CEE monthly bond wrap: back to work

CEE monthly bond wrap: back to work
CIS sovereign issues drive up September bond volume / bne IntelliNews
By Ben Aris in Berlin October 16, 2017

Bond issues were back after the summer hiatus with a bumper crop of issues in September totalling $5.7bn in Central and Eastern Europe (CEE) and another whopping $13bn in the Commonwealth of Independent States (CIS).

The CEE issues were above average for the year with more bonds issued only in March and May when a total of 410bn and  $8bn were issued respectively. This month's $5.7bn issued this year by 11 companies was well ahead of the $3.2bn issued in the same month a year earlier.

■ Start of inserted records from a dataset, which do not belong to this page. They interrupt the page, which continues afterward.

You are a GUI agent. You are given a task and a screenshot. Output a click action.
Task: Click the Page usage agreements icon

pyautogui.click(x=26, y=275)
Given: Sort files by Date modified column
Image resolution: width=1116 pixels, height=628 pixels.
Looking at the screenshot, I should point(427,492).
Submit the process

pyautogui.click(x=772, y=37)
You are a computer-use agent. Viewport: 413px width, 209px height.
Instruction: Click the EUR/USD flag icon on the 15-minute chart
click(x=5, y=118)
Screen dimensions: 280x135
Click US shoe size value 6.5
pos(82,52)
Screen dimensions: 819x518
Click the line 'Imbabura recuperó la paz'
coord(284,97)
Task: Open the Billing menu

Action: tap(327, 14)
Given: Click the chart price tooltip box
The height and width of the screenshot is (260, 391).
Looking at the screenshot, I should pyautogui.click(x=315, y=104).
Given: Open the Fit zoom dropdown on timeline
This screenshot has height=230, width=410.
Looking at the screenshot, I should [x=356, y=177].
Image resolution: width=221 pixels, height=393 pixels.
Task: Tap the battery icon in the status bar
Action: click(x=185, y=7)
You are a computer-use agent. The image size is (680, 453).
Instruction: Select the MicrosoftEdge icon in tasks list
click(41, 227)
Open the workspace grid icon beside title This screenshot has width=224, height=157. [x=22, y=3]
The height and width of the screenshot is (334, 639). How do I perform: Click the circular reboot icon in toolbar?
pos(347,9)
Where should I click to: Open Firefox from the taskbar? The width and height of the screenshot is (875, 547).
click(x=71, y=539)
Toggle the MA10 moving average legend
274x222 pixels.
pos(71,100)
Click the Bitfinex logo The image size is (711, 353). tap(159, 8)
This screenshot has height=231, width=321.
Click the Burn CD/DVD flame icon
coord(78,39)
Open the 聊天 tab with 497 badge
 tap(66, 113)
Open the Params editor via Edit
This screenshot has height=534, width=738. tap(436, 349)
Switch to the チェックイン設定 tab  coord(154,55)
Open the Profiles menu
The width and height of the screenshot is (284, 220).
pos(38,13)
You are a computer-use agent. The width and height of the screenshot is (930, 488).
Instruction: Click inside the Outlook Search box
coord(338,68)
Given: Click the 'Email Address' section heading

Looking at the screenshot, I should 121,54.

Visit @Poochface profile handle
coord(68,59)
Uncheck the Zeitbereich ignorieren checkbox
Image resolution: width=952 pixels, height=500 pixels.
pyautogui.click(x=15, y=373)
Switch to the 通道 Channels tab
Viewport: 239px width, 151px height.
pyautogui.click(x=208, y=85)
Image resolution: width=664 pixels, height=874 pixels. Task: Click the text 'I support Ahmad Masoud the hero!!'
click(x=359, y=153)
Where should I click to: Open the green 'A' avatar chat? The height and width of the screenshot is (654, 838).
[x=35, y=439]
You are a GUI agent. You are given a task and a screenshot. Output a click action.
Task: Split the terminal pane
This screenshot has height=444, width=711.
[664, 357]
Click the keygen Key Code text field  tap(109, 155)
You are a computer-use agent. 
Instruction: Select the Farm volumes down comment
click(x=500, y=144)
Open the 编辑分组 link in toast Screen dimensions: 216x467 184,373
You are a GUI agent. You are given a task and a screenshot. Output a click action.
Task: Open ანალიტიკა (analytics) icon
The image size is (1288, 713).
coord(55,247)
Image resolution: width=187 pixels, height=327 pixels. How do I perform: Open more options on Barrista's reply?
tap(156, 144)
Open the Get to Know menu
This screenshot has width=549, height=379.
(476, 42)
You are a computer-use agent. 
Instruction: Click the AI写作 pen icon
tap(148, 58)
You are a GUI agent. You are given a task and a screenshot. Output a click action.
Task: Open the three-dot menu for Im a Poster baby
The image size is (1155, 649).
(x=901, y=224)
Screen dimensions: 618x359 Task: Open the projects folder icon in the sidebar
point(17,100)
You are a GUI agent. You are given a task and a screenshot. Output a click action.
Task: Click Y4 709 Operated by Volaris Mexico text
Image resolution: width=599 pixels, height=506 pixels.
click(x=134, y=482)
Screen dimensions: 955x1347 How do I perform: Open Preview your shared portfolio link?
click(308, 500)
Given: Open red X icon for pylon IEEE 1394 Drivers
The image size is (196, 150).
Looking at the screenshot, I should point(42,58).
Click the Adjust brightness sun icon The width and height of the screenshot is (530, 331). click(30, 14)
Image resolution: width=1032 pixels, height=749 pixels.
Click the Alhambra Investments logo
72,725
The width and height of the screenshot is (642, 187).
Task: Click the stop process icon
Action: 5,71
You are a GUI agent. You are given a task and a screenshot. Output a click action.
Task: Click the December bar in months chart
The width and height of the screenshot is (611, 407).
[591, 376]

All the biggest issuers placed bonds for $500mn led by the Export Credit Bank of Turkey (five-year bond with a yield of 4.25%), the Turkish branch of Coca-Cola (seven-year, 4.215%), the Turkish bank Ziraat Bank (six-year, 5.125%), and the Polish mortgage bank PKO Bank Hipoteczny (seven-year, 0.75%).

However, the main action was in the CIS with the debut Tajik 10-year $500mn bond with a yield of 7.125% that was heavily oversubscribed. Yield hungry investors have been snapping up these exotic bonds banking on a general economic revival in Eastern Europe and Central Asia. Ukraine also got a huge $3bn 15-year bond away, the first by the government post-EuroMaidan demonstrations, with a coupon of 7.357%. Kyiv’s success with the issue has greatly reduced the influence the International Monetary Fund (IMF) will have on the government and its reform programme.

The majority of the other issues were Russian companies including steel mill Novolipetsk Meatllurgical Kombinat (NLMK) and petrochemical plant Sibur, as well as the Kazakh gas pipeline operator KazTransGaz that got bonds worth $500mn, $500mn and $750mn away respectively. 

Finally International Investment Bank (IIB), the Soviet-era development bank for the COMICON counties also tapped the market for €60mn with a coupon of 1.593% that reflects its status as one of the regional international financial institutions (IFI).

All in all, September was an excellent month for bond issuers, which are running well ahead of last year: in the CIS the total volume of issues is over three times more than the same month last year, driven up by the two large sovereign issues, and in Russia the bond issues were about twice those of last year.